In justifying its decision, the Board relied on the parties’ November 10, 2010 Purchase and Sale Agreement stating that the employees would be offered “(i) a base salary or wages no less favorable than those provided immediately prior to the Closing Date and (ii) other employee benefits, variable pay, incentive or bonus opportunities…substantially comparable in the aggregate” to those provided by the seller. Nexeo, 364 NLRB at 2 The Board also focused on the seller’s communications, rather than the buyer’s, with the employees.
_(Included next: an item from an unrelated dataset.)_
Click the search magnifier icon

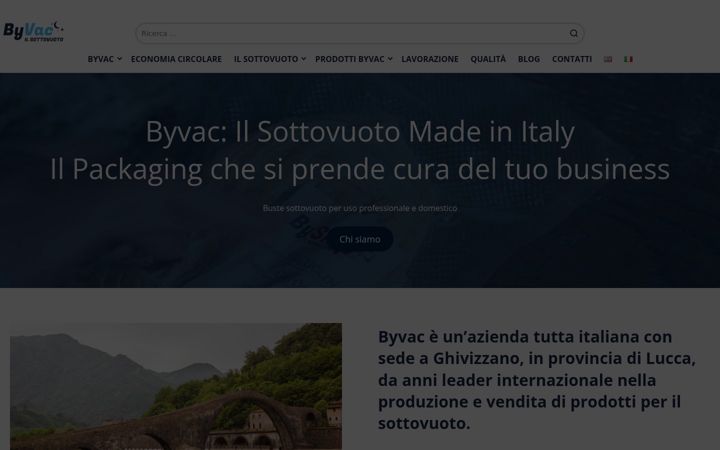(x=574, y=34)
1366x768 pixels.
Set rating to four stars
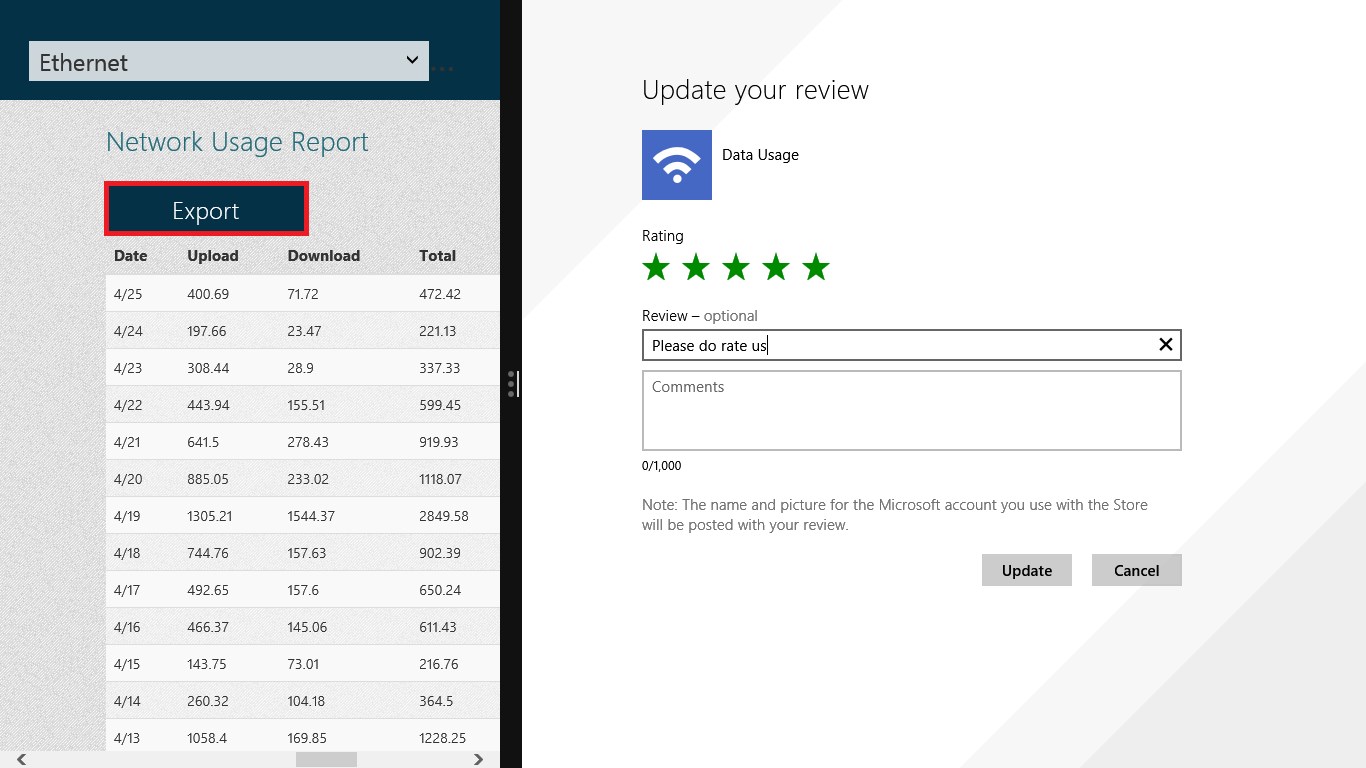click(776, 267)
For example:

  • On November 7, 2010 an email from seller’s president was delivered via hard copy to the employees stating, “[W]e anticipate approximately 2,000 Ashland Distribution employees and dedicated resource group and supply chain partners will transfer to the new business.” Id.
  • On November 8, 2010 an employee Q&A was posted on the intranet and the bulletin board at the Ashland facility stating, “Under the terms of the agreement, for at least 18 months following closing, the newly independent company is required to provide, to each transferred employee, base salary and wages that are no less favorable than those provided prior to closing; and other employee benefits that are substantially comparable in the aggregate to compensation and benefits as of January 1, 2011.” Id. at 3.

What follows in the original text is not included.